A Case Study: The Indirect Aerosol Effects of Mineral Dust on Warm Clouds

Abstract

Abstract The indirect aerosol effect (Twomey effect) is studied during a Saharan dust-transport event that presented an unusually favorable combination of a dust-loading gradient across clouds with warm cloud-top temperatures. Standard retrievals from the Moderate Resolution Imaging Spectroradiometer (MODIS), the Advanced Microwave Scanning Radiometer for Earth Observing System (AMSR-E), and the Clouds and the Earth’s Radiant Energy System (CERES) provide cloud-top temperature (a surrogate for height), liquid water path (LWP), classification of precipitation regime, and radiation flux.
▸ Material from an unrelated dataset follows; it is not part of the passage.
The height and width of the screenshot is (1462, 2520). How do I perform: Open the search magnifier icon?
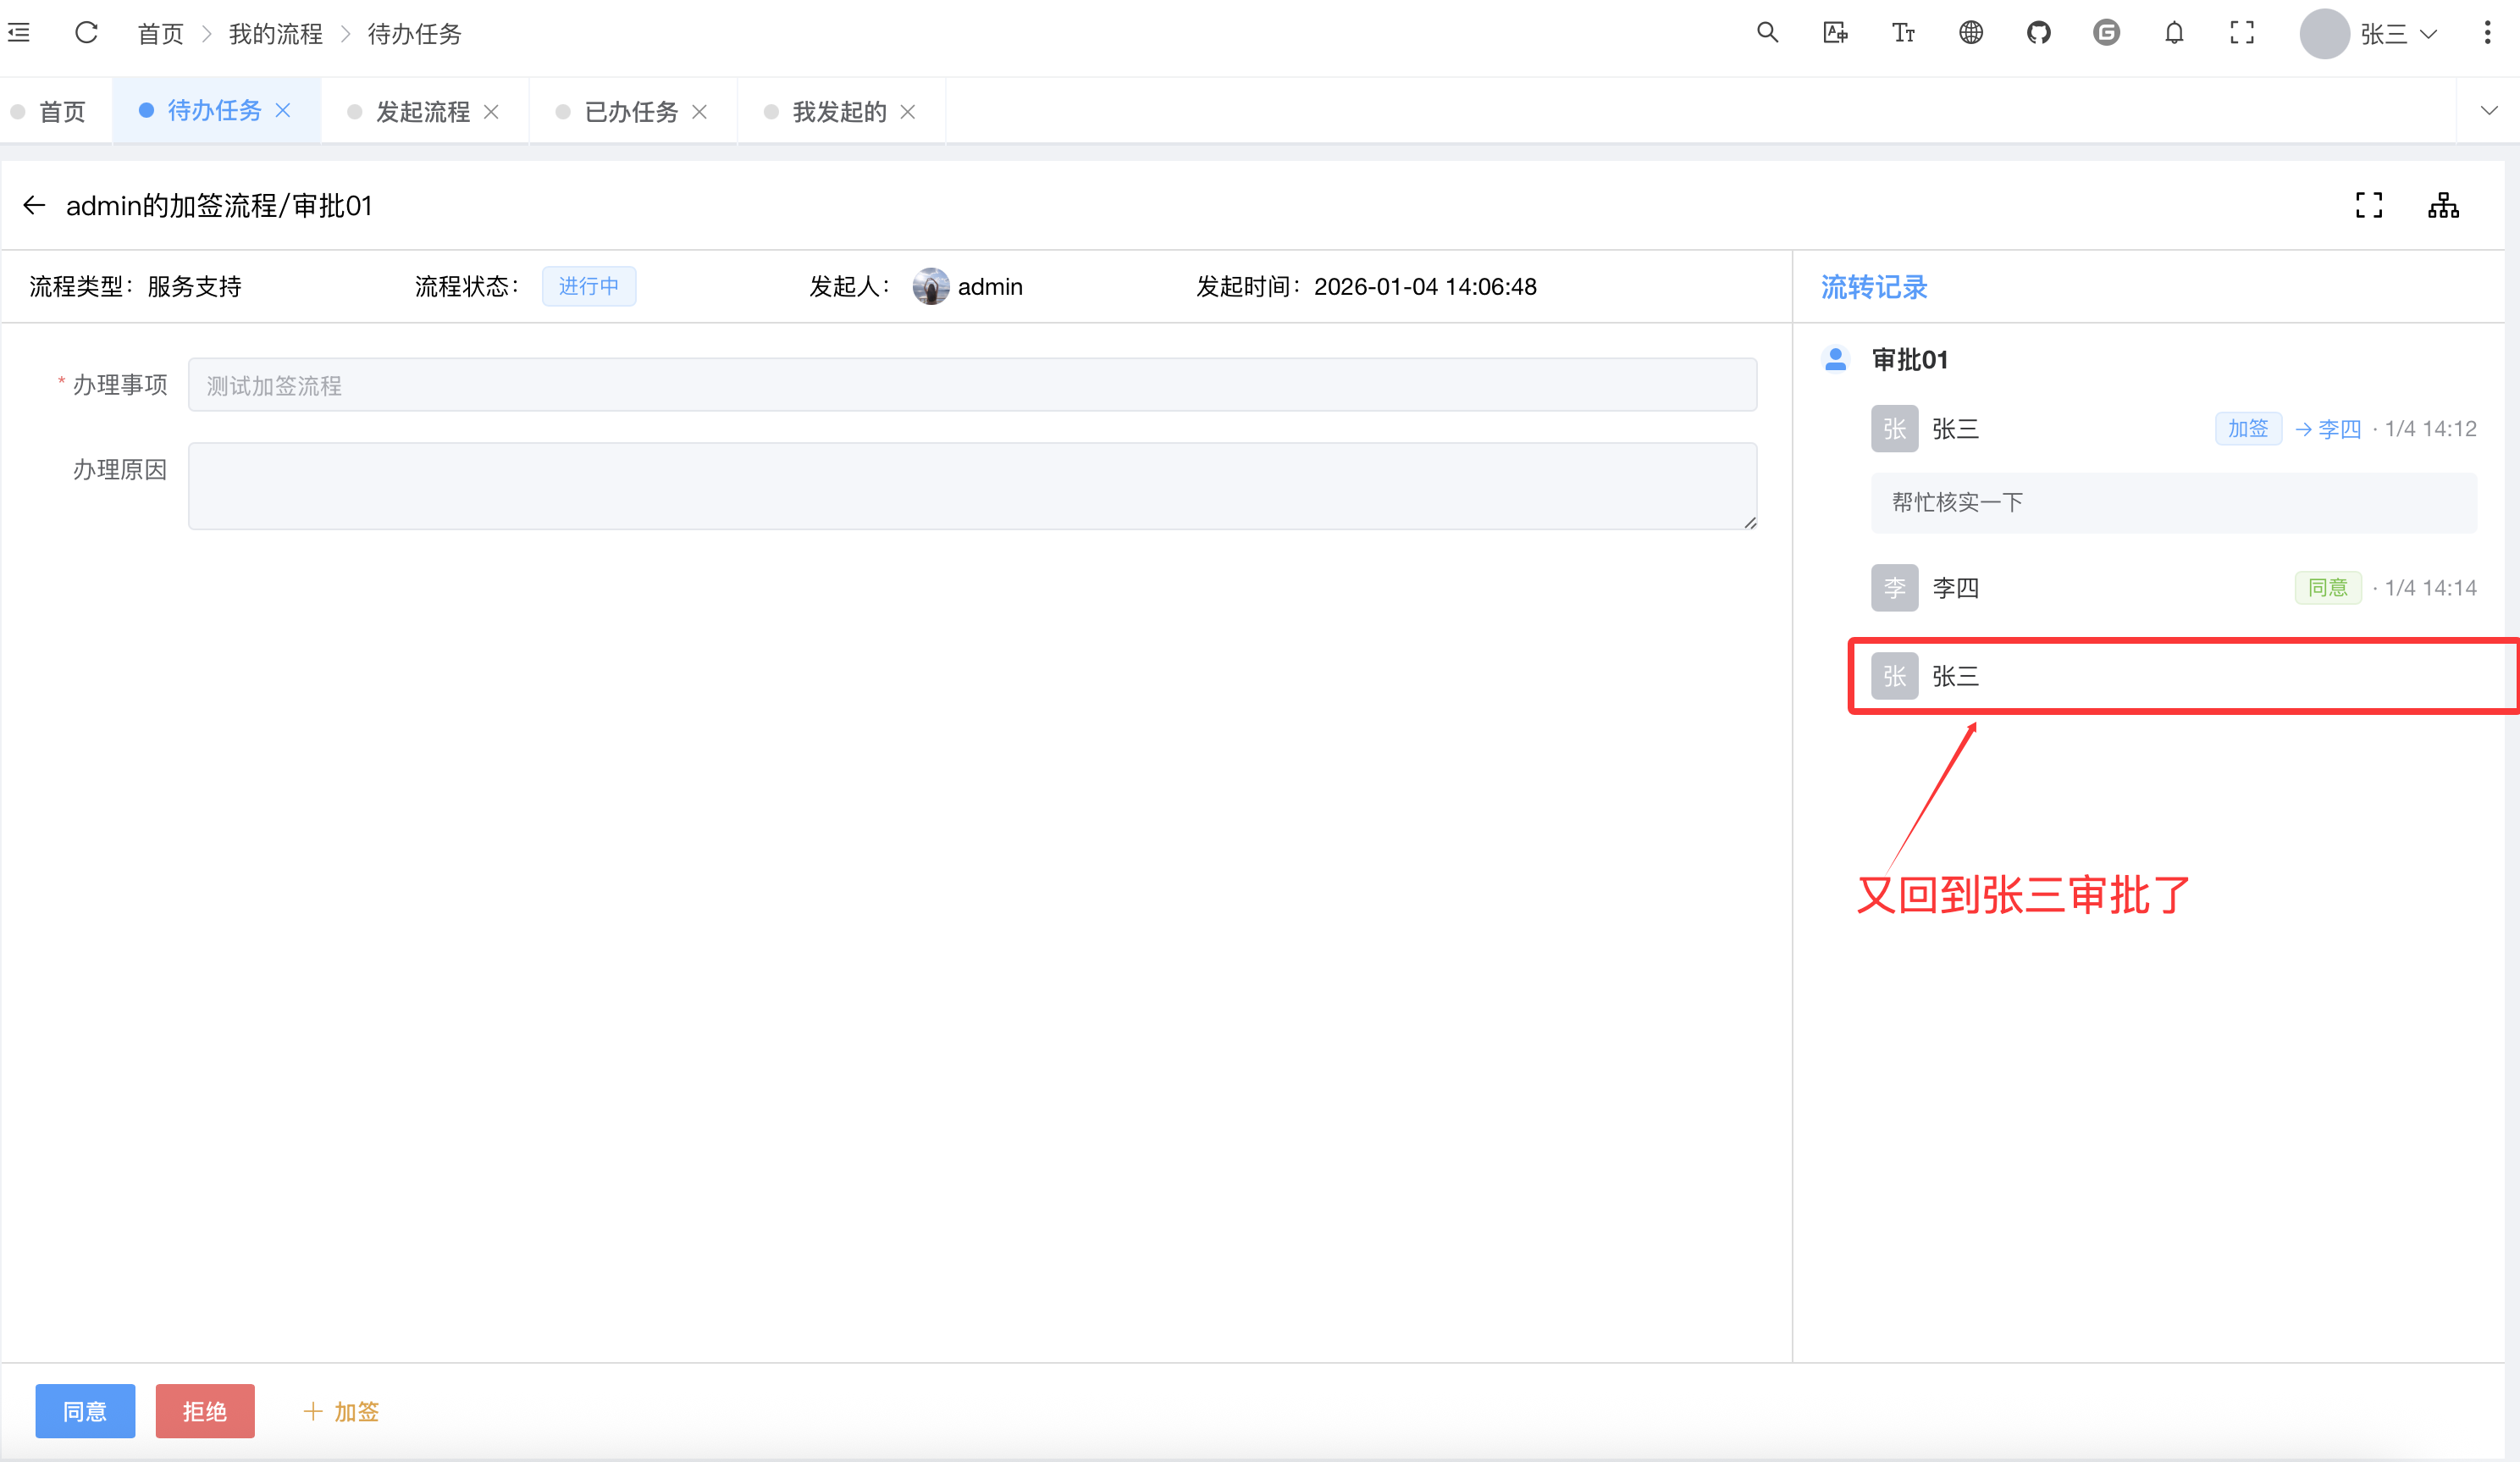pyautogui.click(x=1767, y=33)
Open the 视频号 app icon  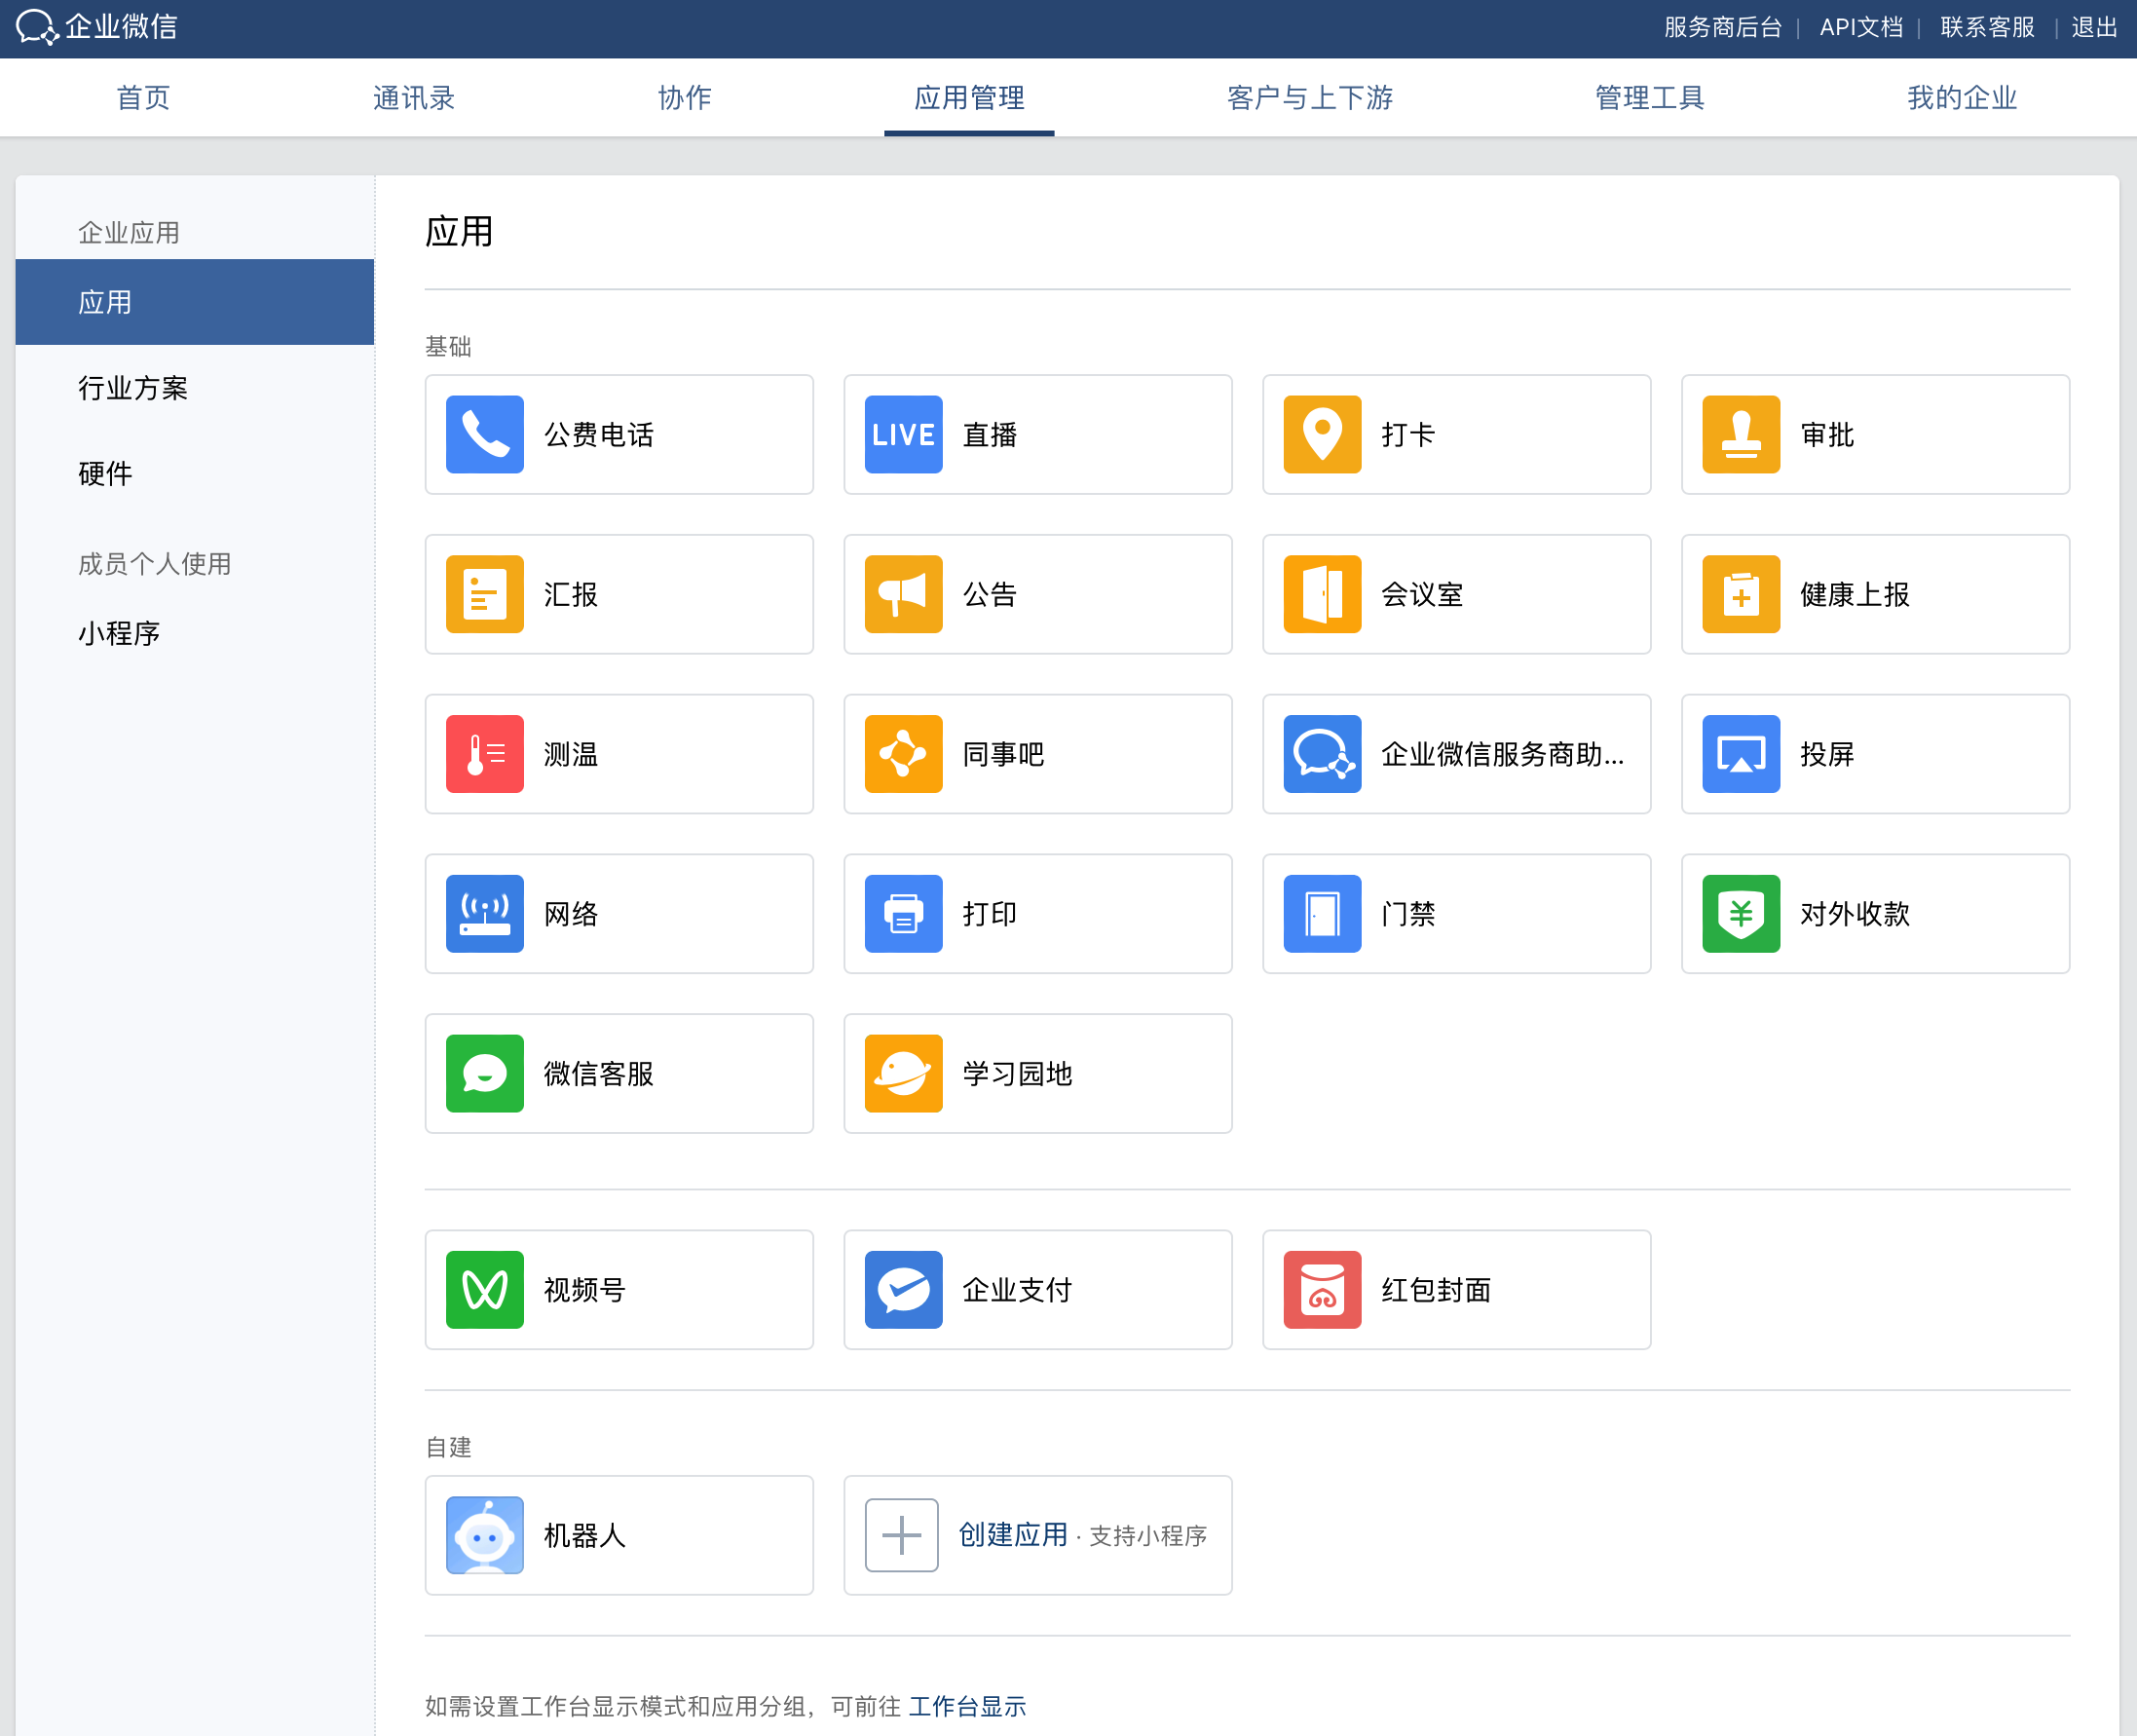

The authors correlate a retrieved mean effective droplet radius (re) versus the number concentration of cloud condensation nuclei (NCCN), using the regressed slope d lnre/d lnNCCN as the estimator of the aerosol indirect effect (AIE). Results demonstrate statistically significant AIE for only some of the segregated cloud classes. For nonprecipitating clouds (the most direct test of Twomey effect), the estimated AIE is effectively −0.07 over all wider temperature bands and is statistically significant from 1.1 to 1.9 σ. Further classification by LWP strengthens both the AIE (for all LWP > 150 g m−2) to approximately −0.16, and substantially increases the statistical significance, to better than 5σ. Shortwave radiation forcing of dust aerosols is also estimated directly from satellite measurements. The direct shortwave (SW) radiation effect of Saharan dusts at solar zenith angle 21.6° is 53.48 ± 8.56 W m−2 per unit aerosol optical depth, with a correlation coefficient of 0.92. The indirect SW forcing of Saharan dust is 29.88 ± 2.42 W m−2 per unit AOD for clouds with LWP of 100 g m−2.